Quote the records below word for word, starting with the line that contains "Click the document" and going on through the line that contains "Select the blue Cover Shot icon". Leave the pictures out of your answer.

Pointing data for screenshots:

↓

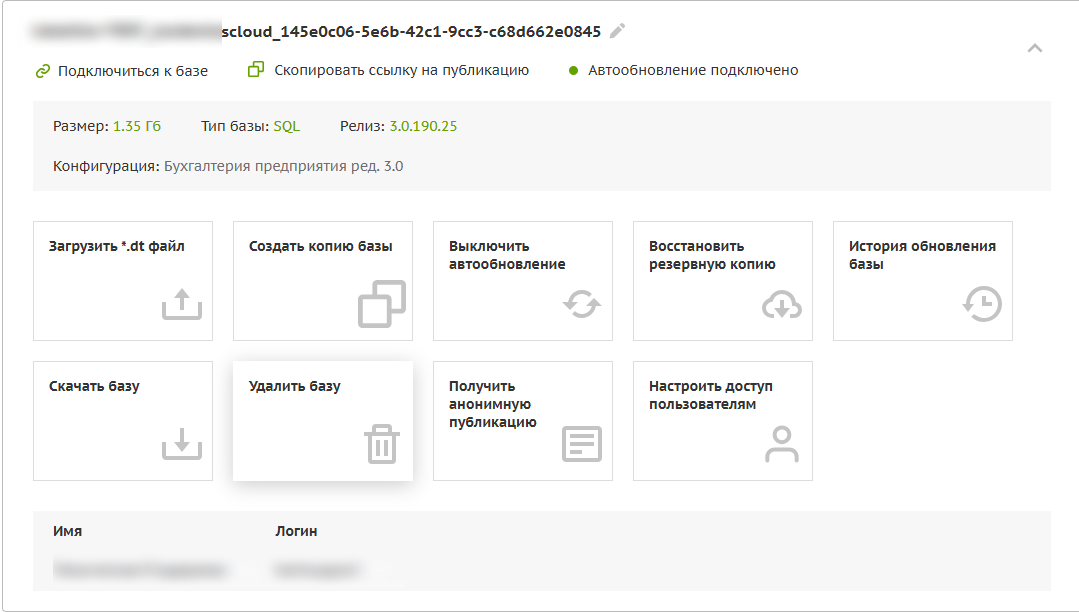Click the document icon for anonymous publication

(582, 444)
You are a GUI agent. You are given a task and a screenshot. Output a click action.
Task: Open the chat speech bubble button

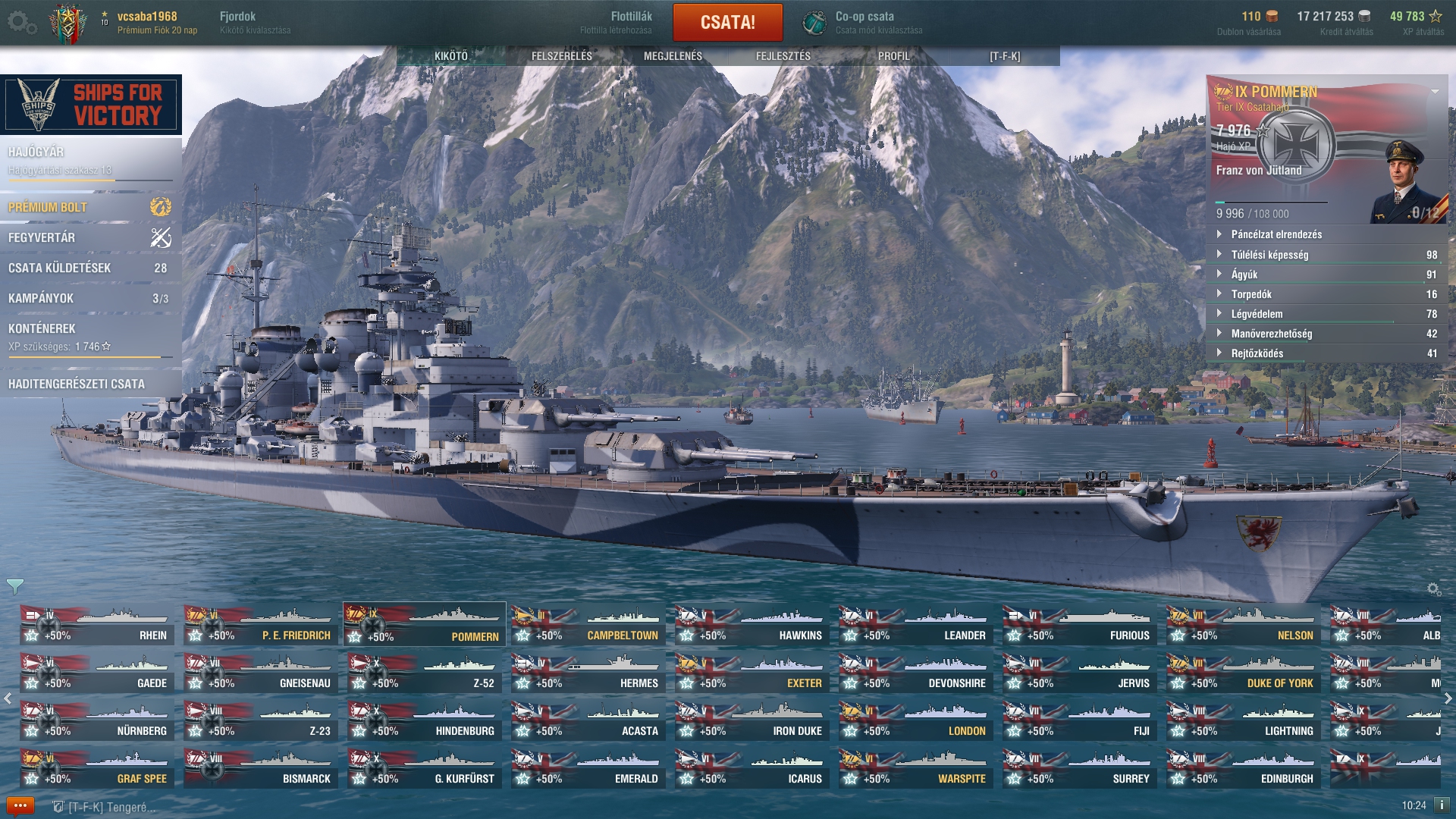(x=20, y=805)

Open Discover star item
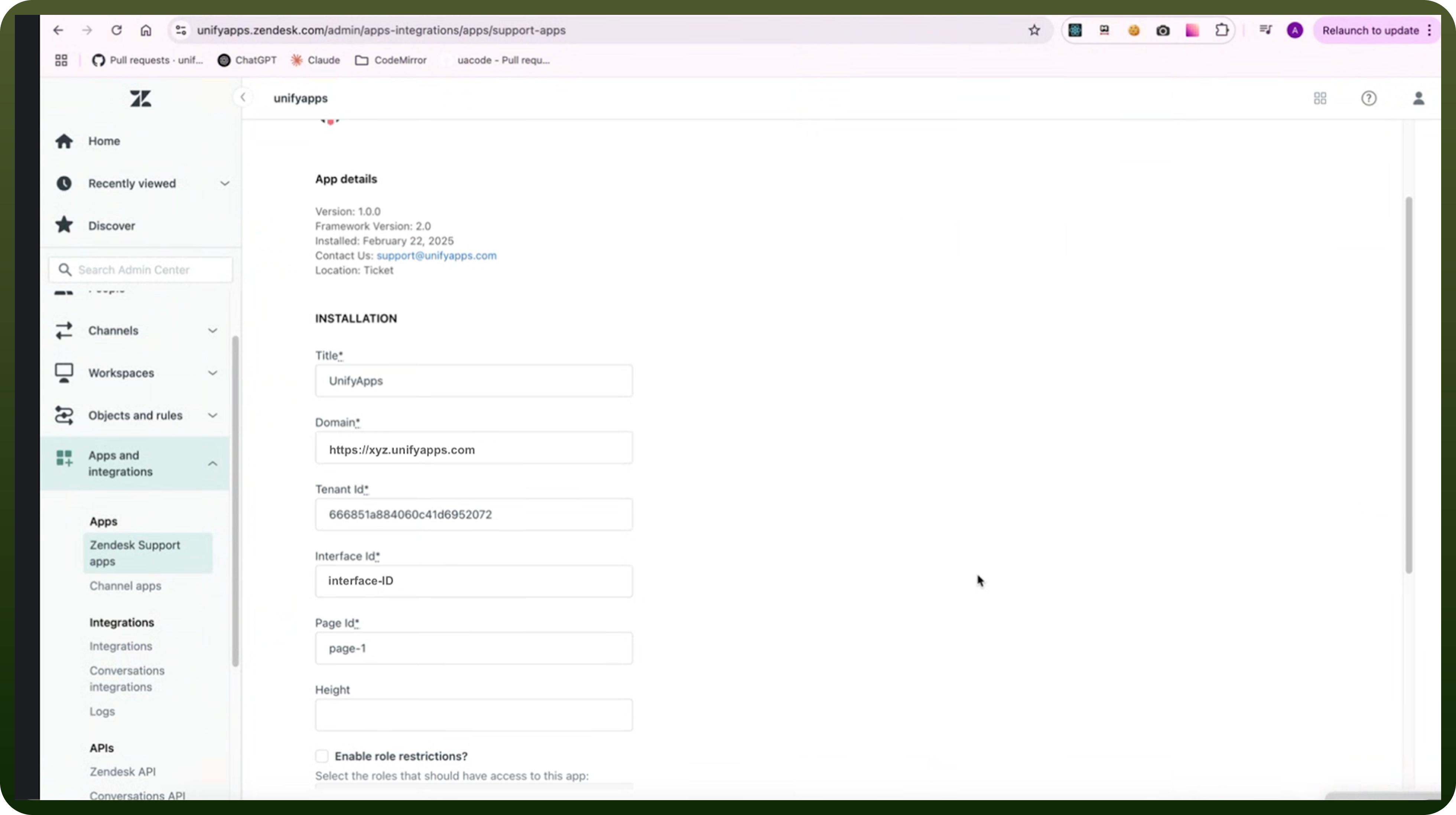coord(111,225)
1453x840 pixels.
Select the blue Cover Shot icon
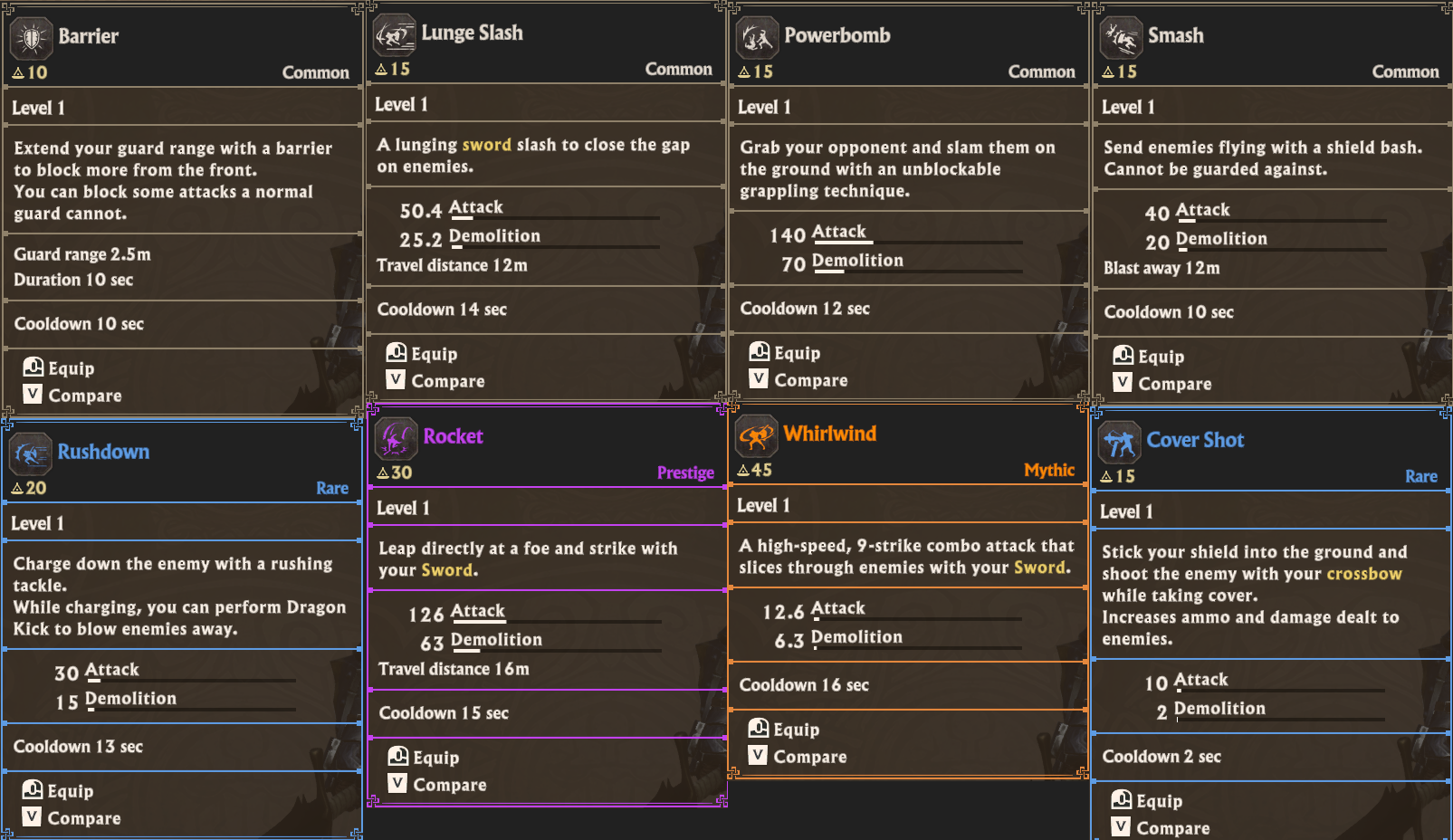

↑
↓

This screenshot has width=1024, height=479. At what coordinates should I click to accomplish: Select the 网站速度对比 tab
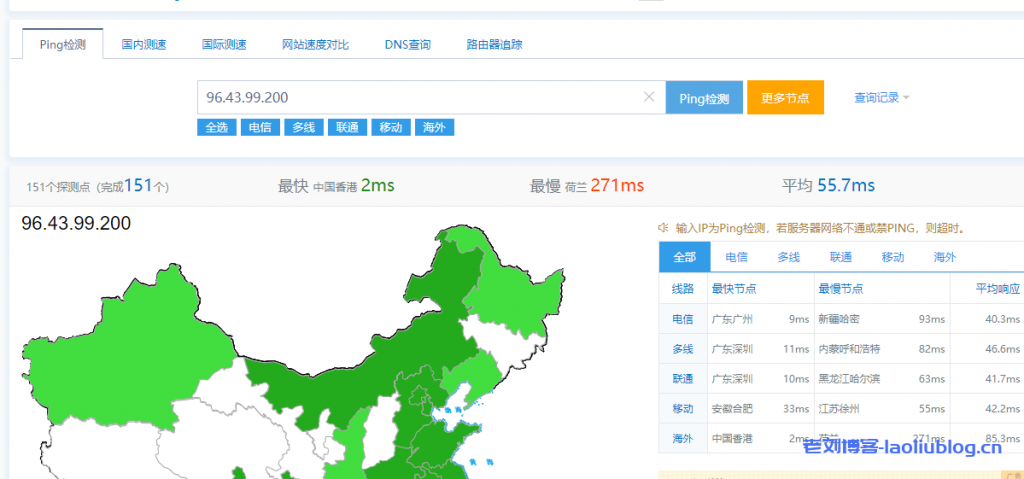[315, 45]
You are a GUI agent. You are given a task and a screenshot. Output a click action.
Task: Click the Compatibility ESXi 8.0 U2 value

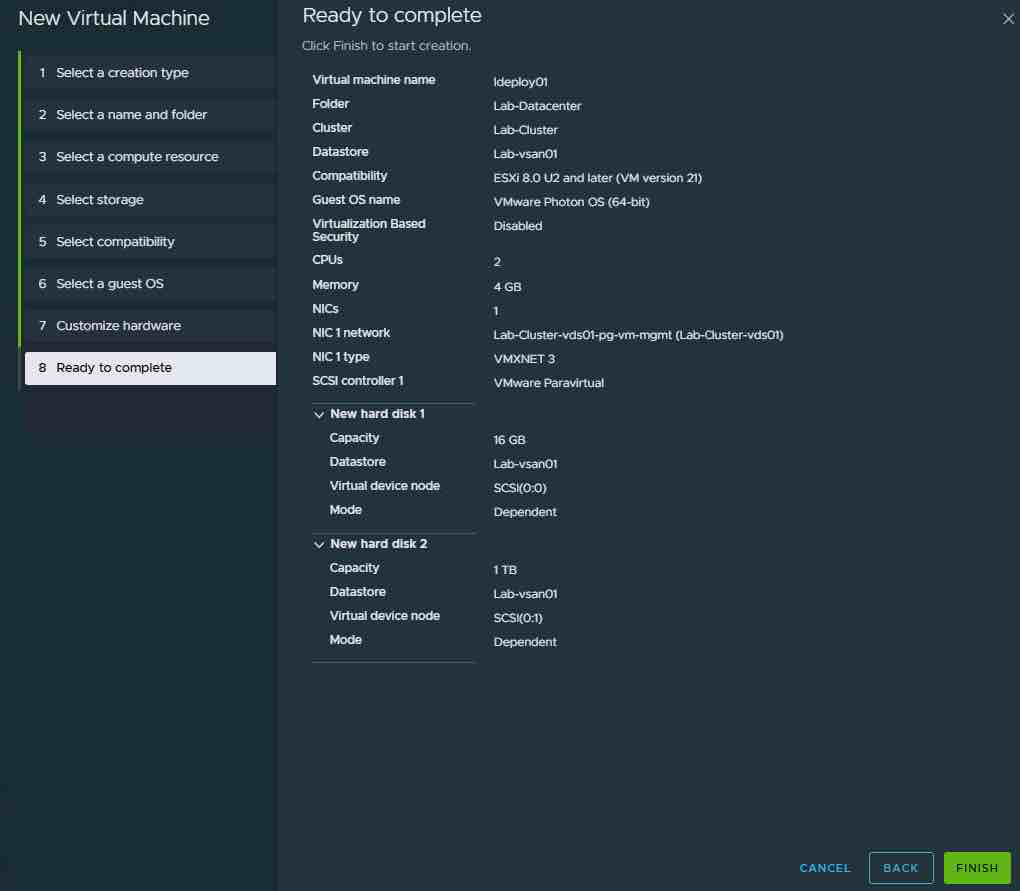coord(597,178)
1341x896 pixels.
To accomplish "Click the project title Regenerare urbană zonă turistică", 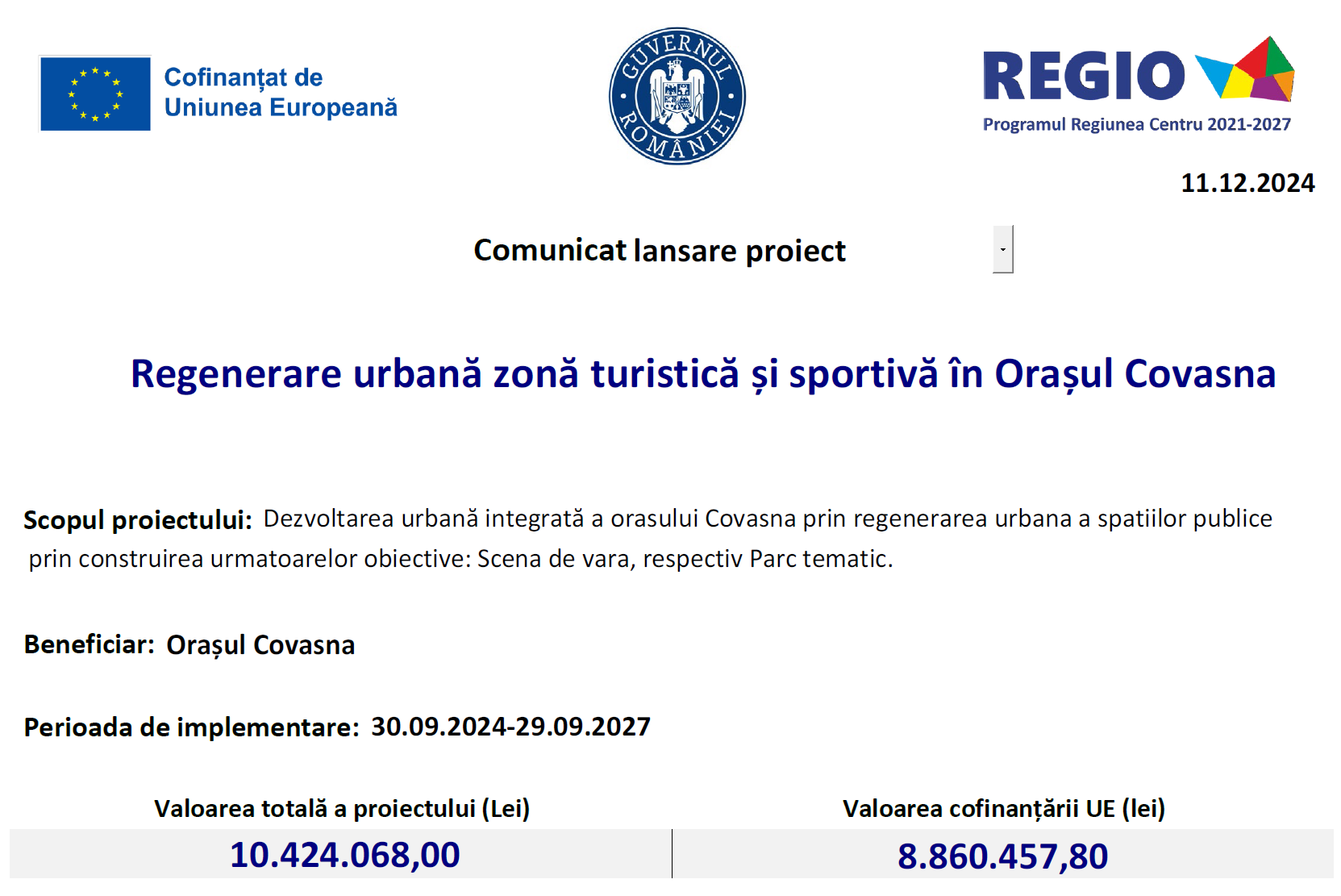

↑

REPLY TO THE TASK:
Click the document icon for anonymous publication

(582, 444)
You are a GUI agent. You are given a task and a screenshot. Output a click action.
Task: Open the chat speech bubble button

(x=20, y=805)

Open Discover star item
coord(111,225)
1453x840 pixels.
Select the blue Cover Shot icon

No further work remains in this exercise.